An input attachment can be accessed by the subpassLoad
GLSL function which samples the input attachment at the current fragment position, i.e. the interface doesn't provide random access. The consequence of this that input attachments cannot be accessed at arbitrary fragment locations.
This practically means [1]:
If a rendering technique requires reading values outside the current fragment area (which on a tiler would mean accessing rendered data outside the currently-rendering tile), separate render passes must be used.
Then, about VK_DEPENDENCY_BY_REGION_BIT
the specification says [2]:
If a synchronization command includes a dependencyFlags parameter, and specifies the VK_DEPENDENCY_BY_REGION_BIT flag, then it defines framebuffer-local dependencies for the framebuffer-space pipeline stages in that synchronization command, for all framebuffer regions. If no dependencyFlags parameter is included, or the VK_DEPENDENCY_BY_REGION_BIT flag is not specified, then a framebuffer-global dependency is specified for those stages.
Hans-Kristian Arntzen from ARM [3] suggests that on tiled architectures multi-subpass renderpasses should be used only in conjuction with VK_DEPENDENCY_BY_REGION_BIT
:
Next, we try to merge adjacent render passes together. This is particularly important on tile-based renderers. We try to merge passes together if:
- They are both graphics passes
- They share some color/depth/input attachments
- Not more than one unique depth/stencil attachment exists
- Their dependencies can be implemented with BY_REGION_BIT, i.e. no “texture” dependency, which allows sampling for arbitrary locations.
Now the questions are:
If you cannot access fragments outside of the current fragment location anyway, what is the point of VK_DEPENDENCY_BY_REGION_BIT
?
On tiled architectures does a multi-subpass render pass where subpass dependencies cannot be declared with VK_DEPENDENCY_BY_REGION_BIT
provide any performance advantage over functionally equivalent properly-synchronized series of separate single-subpass render passes?
Well, the specification gives one example. If you want to access a sample of the input attachment that is not covered by the fragment, then you have to use framebuffer-global dependency (i.e. dependencyFlags = 0
, or one of the vendor extension fixes that).

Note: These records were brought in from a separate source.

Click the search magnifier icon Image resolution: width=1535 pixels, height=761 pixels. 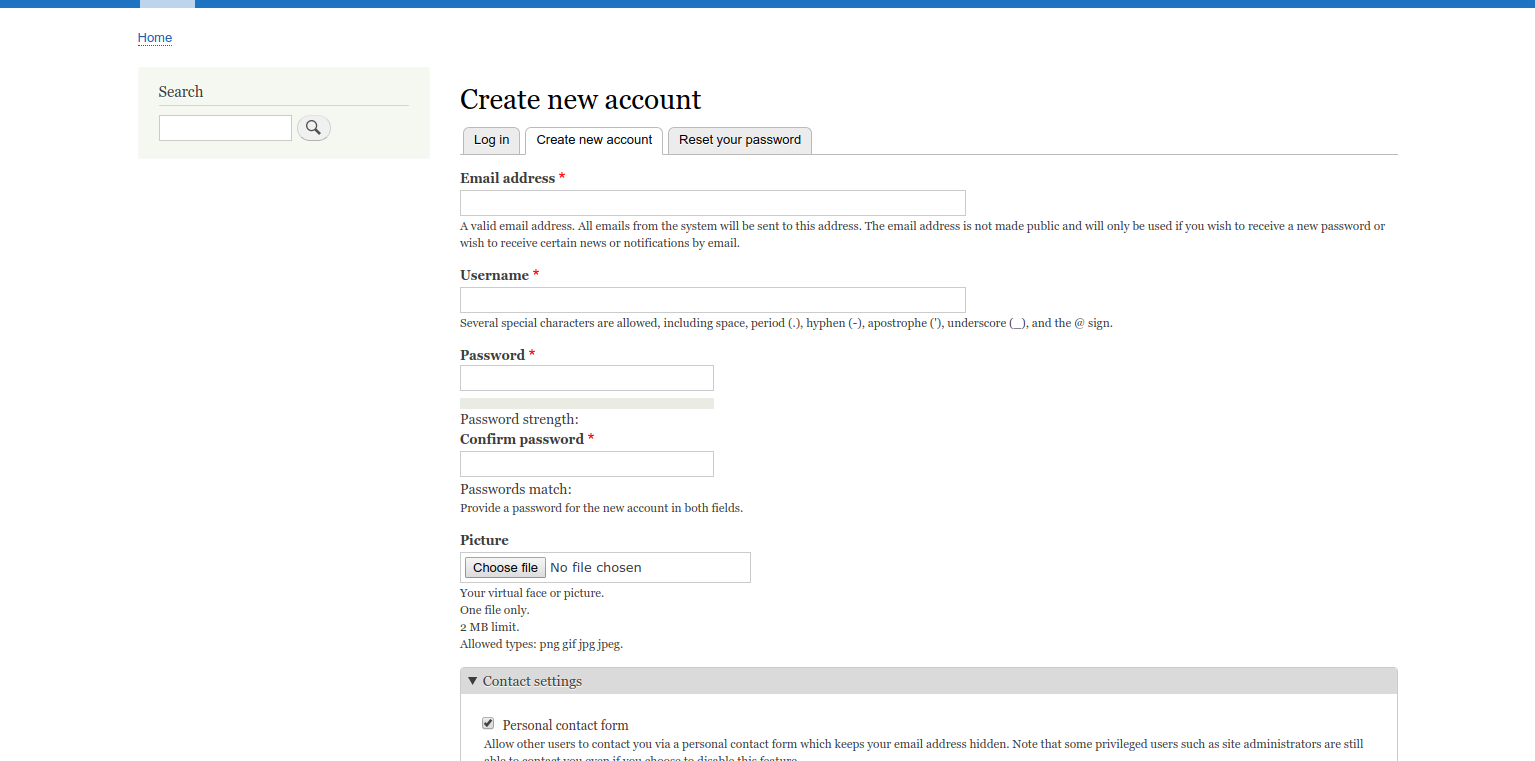313,127
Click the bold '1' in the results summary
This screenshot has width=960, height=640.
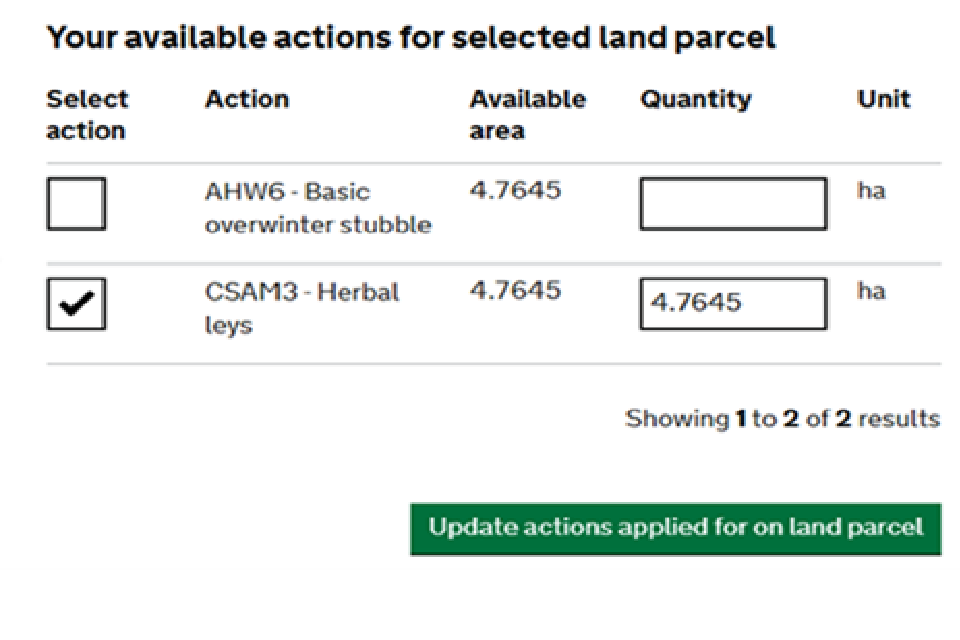tap(741, 418)
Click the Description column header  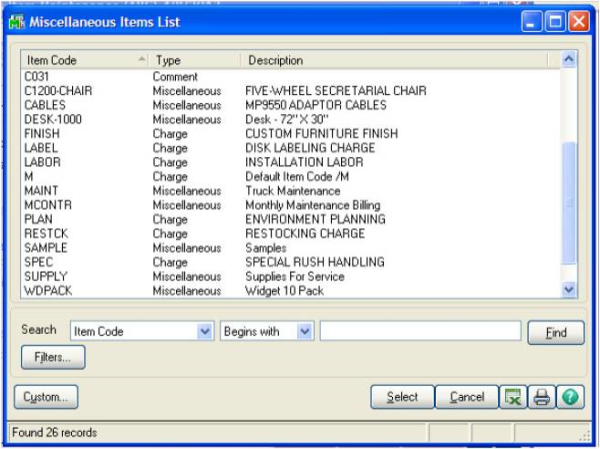[400, 60]
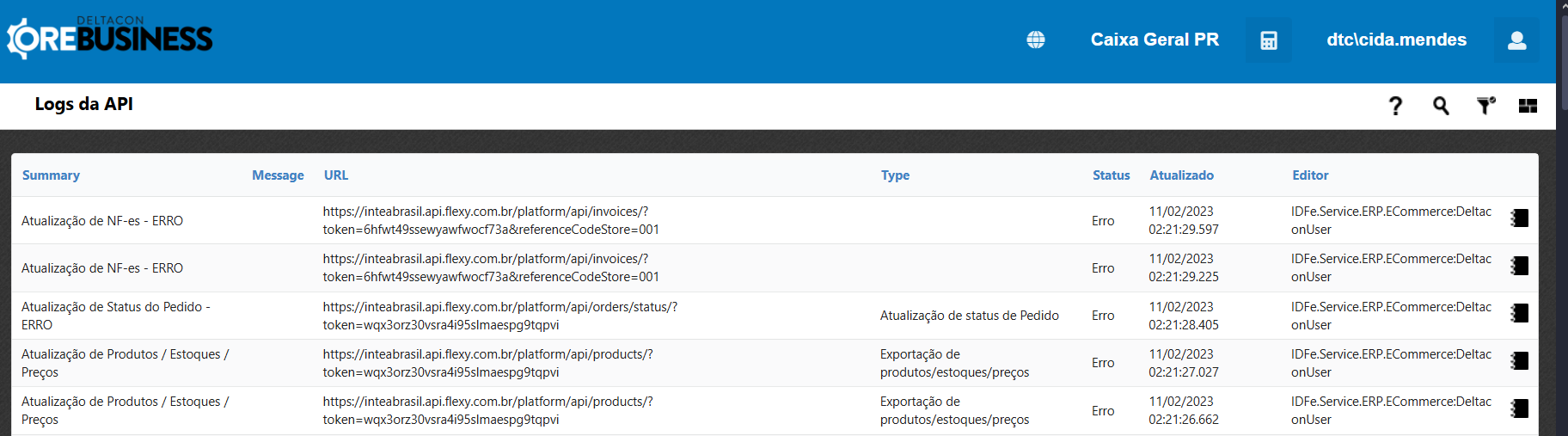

Though the most obvious example are non-attachment resources, which are naturally random access (where you can access any pixel). With VK_DEPENDENCY_BY_REGION_BIT
only the part that was written for the same fragment can ever be certain to be visible. While with framebuffer-global dependency (dependencyFlags=0
), you could access a location in a storage buffer written by any fragment shader invocation of the previous subpass.
dependencyFlags=0
is sort of a soft-restart of the Render Pass. So everything being the same I would grade the performance this way:
single Subpass ≥ multiple Subpasses with VK_DEPENDENCY_BY_REGION_BIT
≥ multiple subpasses without VK_DEPENDENCY_BY_REGION_BIT
≥ multiple render passes.
Whether framebuffer-global subpasses actually provide any performance advantage I cannot say without measurement of a particular implementation (and that would potentially be a perishable information, changing with new GPUs, or perhaps even driver versions). Though the case should not be worse than a separate render pass, which would likely be the worst demotion the driver itself would do if it cannot do anything with those special subpasses.